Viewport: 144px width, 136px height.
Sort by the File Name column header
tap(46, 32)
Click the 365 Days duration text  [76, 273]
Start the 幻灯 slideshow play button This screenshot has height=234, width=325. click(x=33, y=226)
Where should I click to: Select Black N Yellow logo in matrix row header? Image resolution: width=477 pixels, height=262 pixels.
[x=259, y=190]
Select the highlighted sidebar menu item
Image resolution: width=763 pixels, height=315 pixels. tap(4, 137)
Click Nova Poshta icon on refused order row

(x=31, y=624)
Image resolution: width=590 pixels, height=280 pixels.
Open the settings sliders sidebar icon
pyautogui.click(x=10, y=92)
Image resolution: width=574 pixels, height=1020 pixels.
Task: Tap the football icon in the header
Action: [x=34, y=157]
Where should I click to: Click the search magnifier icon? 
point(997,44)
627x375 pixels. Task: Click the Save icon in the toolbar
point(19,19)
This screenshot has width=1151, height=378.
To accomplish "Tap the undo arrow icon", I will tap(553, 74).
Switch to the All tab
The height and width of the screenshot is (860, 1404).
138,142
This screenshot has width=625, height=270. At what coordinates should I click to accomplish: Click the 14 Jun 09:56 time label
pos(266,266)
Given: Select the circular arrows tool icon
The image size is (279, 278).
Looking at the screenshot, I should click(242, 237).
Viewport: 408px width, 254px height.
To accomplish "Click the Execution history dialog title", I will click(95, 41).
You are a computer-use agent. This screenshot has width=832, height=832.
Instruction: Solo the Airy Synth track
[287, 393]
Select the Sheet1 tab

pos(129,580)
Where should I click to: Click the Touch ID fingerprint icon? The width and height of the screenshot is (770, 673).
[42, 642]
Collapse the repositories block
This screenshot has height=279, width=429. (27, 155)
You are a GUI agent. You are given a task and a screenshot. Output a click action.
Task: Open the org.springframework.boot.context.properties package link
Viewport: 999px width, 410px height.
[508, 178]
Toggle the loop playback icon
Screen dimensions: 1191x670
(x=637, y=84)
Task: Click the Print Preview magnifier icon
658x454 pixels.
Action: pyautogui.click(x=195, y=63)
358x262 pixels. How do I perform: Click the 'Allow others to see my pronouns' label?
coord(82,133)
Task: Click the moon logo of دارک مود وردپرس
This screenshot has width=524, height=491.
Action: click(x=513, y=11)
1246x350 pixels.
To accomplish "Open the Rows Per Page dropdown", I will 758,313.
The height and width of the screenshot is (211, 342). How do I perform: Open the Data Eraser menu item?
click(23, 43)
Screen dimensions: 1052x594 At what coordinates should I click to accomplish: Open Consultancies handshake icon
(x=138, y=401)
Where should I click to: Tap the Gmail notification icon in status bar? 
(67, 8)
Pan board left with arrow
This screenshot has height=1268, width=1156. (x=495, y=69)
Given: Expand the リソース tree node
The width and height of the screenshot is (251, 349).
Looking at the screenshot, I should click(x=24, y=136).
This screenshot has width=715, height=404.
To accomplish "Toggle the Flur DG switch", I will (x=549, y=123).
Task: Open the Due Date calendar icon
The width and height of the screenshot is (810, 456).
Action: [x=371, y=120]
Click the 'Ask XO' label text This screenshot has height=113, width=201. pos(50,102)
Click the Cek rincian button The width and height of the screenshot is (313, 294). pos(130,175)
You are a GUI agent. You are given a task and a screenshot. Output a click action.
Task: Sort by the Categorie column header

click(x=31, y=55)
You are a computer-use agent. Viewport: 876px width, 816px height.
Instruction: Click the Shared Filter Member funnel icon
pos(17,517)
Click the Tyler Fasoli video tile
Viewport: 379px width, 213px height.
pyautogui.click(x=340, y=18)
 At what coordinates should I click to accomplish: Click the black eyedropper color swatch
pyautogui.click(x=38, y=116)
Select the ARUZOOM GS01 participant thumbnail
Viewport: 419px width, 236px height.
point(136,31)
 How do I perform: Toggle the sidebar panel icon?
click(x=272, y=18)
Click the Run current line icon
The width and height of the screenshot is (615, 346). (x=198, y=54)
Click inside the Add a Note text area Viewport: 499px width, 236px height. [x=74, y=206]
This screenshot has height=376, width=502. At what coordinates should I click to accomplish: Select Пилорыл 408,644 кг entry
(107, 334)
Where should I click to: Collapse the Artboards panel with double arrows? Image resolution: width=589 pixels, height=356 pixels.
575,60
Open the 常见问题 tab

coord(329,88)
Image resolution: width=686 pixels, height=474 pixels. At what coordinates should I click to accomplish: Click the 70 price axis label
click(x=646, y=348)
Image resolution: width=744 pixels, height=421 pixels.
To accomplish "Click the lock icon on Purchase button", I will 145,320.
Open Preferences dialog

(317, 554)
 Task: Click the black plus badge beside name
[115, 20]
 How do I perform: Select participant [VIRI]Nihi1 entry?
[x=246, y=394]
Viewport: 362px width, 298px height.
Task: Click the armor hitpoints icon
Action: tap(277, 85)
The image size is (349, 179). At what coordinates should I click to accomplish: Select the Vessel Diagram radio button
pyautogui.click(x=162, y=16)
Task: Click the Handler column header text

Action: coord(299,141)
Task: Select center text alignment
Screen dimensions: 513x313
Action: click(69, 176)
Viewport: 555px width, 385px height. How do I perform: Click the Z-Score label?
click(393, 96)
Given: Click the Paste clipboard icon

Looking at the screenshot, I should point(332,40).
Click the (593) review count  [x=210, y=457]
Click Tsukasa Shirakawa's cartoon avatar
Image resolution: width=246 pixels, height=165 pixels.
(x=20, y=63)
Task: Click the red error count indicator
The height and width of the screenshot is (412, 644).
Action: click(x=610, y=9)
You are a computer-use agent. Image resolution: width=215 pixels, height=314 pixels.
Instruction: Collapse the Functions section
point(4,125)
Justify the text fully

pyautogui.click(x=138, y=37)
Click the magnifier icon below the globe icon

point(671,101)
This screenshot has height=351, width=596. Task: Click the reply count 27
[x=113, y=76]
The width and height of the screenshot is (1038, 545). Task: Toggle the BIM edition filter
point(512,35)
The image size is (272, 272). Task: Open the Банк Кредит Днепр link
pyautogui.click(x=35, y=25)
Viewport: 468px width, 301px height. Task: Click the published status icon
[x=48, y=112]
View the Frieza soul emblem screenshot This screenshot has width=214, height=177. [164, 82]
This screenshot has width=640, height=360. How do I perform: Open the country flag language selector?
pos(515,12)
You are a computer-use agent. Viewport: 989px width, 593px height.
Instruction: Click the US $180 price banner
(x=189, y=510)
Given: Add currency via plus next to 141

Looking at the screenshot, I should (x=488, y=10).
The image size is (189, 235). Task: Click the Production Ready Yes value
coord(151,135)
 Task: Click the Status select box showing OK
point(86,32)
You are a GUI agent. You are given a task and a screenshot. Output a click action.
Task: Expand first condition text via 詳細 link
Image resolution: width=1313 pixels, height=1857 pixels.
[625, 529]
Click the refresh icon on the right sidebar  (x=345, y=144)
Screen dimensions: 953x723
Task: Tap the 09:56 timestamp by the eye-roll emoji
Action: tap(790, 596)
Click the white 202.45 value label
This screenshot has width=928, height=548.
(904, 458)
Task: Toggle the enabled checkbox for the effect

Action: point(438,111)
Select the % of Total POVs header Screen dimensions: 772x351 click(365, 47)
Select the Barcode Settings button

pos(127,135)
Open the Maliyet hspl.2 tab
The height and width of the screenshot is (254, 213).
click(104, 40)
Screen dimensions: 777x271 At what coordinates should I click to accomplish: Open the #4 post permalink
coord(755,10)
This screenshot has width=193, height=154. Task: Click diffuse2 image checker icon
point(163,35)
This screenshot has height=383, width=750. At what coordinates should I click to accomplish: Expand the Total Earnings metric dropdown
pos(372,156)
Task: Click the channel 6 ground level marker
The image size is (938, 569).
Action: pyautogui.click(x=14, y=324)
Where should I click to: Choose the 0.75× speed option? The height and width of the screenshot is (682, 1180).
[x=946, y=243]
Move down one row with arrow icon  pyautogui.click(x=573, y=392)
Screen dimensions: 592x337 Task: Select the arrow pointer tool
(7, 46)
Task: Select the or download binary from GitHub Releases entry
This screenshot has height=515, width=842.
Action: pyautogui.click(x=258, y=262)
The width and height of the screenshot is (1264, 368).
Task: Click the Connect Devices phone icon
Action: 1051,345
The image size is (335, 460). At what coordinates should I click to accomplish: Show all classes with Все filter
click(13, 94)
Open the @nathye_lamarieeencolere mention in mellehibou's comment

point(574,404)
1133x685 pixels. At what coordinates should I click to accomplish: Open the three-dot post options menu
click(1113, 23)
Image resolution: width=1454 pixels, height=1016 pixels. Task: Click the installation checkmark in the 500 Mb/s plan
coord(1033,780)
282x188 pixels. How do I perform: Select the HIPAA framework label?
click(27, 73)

WHAT IS EXPECTED
Could you report all lines of the listing that hold "agent"?

TASK SOLUTION
You are a computer-use agent. This screenshot has width=832, height=832.
You are a GUI agent. You are given a task and a screenshot. Output a click action.
You are a GUI agent. You are given a task and a screenshot. Output a click action.
You are a computer-use agent. Viewport: 876px width, 816px height.
You are a computer-use agent. Image resolution: width=215 pixels, height=314 pixels.
You are a computer-use agent. Viewport: 989px width, 593px height.
You are a GUI agent. You are given a task and a screenshot. Output a click action.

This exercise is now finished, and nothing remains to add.